Animal well-being: Another initiative to begin in the Crawl Phase is to request third-party animal welfare audit results from your animal protein suppliers and manufacturers. Most suppliers already undergo third-party processing plant inspections using the North American Meat Institute (NAMI) animal welfare audit designed by Dr. Temple Grandin. It may be more difficult to obtain on-farm animal welfare audits, but it is important to start the discussion by asking for them so your suppliers know your company wants to begin receiving the information on a regular basis.
Once you have established this audit request process, you will need to ensure audit compliance reviews and corrective action follow-up. It is crucial to let your suppliers know that if there are audit deficiencies, you expect them to identify these and take corrective action, even if the audit is passed.
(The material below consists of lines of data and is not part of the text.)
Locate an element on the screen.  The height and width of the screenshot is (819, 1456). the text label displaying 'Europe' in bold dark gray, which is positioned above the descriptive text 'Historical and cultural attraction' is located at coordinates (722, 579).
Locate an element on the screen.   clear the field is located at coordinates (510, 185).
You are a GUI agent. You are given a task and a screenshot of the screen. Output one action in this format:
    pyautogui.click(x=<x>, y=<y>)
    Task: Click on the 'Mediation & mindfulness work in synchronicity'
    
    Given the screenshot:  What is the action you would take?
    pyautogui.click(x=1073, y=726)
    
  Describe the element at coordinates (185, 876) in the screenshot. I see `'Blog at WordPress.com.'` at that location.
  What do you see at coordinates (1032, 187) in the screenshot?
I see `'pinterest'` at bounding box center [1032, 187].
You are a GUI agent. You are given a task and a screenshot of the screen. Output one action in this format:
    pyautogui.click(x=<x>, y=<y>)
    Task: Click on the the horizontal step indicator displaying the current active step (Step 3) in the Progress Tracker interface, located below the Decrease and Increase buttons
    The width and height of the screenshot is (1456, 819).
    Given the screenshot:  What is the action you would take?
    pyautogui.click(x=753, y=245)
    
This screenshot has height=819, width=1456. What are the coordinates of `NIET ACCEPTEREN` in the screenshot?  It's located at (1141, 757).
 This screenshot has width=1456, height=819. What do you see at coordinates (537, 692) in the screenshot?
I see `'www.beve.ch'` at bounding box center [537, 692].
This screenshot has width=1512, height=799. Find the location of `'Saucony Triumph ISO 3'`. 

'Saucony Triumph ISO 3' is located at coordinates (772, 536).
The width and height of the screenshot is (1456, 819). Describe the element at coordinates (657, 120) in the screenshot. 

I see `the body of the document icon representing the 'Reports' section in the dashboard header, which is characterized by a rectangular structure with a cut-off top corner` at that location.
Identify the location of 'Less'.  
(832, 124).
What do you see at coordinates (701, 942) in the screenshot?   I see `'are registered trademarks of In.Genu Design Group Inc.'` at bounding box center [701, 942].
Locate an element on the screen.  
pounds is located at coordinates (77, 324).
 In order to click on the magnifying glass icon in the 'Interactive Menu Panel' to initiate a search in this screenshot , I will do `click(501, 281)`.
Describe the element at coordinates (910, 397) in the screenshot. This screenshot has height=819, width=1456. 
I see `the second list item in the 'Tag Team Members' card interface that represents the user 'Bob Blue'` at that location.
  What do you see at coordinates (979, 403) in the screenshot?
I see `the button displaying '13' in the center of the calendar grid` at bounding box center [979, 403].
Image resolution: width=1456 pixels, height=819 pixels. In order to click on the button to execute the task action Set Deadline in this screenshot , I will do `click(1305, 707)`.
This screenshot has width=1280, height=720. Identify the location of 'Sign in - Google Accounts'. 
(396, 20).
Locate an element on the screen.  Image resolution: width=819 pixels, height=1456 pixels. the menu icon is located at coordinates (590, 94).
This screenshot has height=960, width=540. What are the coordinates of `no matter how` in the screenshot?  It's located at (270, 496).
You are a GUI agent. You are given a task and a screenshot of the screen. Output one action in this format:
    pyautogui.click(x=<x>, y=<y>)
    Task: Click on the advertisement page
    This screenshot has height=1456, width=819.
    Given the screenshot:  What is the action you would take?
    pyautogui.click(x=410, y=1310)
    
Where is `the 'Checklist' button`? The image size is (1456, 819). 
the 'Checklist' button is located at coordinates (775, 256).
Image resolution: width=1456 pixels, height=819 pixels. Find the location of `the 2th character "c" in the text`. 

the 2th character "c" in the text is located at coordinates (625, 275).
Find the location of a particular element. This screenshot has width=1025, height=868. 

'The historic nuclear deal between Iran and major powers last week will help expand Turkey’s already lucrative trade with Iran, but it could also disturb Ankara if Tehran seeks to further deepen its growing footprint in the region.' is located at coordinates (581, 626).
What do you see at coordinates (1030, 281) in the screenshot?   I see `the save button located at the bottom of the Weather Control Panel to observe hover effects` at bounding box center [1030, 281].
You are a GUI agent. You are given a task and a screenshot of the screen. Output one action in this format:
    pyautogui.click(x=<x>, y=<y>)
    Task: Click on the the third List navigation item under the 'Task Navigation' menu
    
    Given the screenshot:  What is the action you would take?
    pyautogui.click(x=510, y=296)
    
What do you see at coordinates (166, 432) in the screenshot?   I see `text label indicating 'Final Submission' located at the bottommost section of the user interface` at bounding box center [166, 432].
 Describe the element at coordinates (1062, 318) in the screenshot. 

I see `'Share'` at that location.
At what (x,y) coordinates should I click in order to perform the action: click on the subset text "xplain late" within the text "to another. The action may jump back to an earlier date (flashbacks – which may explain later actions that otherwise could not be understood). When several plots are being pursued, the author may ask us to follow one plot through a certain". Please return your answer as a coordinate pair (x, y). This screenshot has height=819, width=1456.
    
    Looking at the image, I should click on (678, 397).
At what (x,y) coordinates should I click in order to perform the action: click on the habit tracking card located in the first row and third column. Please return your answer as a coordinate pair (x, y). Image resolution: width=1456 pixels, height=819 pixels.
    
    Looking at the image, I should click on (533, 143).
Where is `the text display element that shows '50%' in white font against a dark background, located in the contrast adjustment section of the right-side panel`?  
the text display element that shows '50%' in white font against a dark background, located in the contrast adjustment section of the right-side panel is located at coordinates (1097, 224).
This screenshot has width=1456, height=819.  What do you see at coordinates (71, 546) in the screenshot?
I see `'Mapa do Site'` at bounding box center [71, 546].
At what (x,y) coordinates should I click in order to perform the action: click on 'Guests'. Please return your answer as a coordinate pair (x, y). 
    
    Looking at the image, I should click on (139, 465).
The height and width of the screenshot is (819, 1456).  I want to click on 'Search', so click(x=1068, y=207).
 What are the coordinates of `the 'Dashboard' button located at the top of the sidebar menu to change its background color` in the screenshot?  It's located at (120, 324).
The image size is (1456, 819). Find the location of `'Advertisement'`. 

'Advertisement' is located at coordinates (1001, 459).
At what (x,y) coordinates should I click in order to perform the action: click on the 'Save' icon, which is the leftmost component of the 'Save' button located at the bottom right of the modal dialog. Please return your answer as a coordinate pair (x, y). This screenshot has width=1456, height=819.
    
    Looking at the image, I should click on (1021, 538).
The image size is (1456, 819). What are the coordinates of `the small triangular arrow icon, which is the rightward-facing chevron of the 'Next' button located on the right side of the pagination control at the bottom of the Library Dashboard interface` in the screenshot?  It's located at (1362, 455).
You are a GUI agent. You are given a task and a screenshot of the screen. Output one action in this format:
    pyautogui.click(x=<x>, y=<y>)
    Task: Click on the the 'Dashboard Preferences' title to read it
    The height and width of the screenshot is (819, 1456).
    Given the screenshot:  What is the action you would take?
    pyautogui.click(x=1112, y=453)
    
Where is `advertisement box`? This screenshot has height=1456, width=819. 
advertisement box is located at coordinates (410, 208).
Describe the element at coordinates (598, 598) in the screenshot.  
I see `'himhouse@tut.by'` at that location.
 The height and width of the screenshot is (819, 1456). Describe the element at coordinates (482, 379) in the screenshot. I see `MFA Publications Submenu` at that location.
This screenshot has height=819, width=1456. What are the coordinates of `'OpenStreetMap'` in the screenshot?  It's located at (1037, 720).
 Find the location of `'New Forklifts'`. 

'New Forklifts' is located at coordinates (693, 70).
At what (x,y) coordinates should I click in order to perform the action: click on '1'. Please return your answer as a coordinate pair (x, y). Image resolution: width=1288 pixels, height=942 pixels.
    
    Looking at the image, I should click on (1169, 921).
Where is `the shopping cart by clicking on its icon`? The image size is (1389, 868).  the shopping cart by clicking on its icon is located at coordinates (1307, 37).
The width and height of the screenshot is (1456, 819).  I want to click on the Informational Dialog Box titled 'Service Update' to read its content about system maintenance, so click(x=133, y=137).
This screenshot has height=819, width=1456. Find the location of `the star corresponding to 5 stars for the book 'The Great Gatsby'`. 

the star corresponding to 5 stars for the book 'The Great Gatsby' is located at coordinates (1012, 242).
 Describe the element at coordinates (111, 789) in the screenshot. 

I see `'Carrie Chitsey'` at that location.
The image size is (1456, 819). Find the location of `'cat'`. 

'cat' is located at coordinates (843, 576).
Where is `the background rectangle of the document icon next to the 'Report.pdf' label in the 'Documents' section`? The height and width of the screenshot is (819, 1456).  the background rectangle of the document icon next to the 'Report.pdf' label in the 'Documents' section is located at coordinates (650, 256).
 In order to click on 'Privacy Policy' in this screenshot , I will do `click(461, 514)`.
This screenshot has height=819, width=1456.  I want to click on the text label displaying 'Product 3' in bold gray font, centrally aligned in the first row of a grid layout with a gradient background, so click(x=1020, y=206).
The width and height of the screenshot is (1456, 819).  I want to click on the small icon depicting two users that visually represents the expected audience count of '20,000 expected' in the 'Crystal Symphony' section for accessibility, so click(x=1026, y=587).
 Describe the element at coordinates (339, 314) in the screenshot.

Communicating expectations of suppliers is key to ensuring a smooth process. Sustainable Solutions Group has this program in place and guides large retailers and foodservice companies in making this audit review process thorough and efficient.
Supplier diversity: Begin to actively seek supplier diversity in RFPs/RFQs so that private brand manufacturer diversity can be part of your socially responsible sustainable sourcing platform. If you are not doing this already, begin by buying at least one product from minority-owned or women-owned manufacturers. It may be less than a truckload, but it does not require you to do any more than award the business, while providing an opportunity to innovate your private brand.
Customer communication: Last but not least, make sure you begin promoting these efforts through social media, point-of-sale materials in-store, and messaging on your website.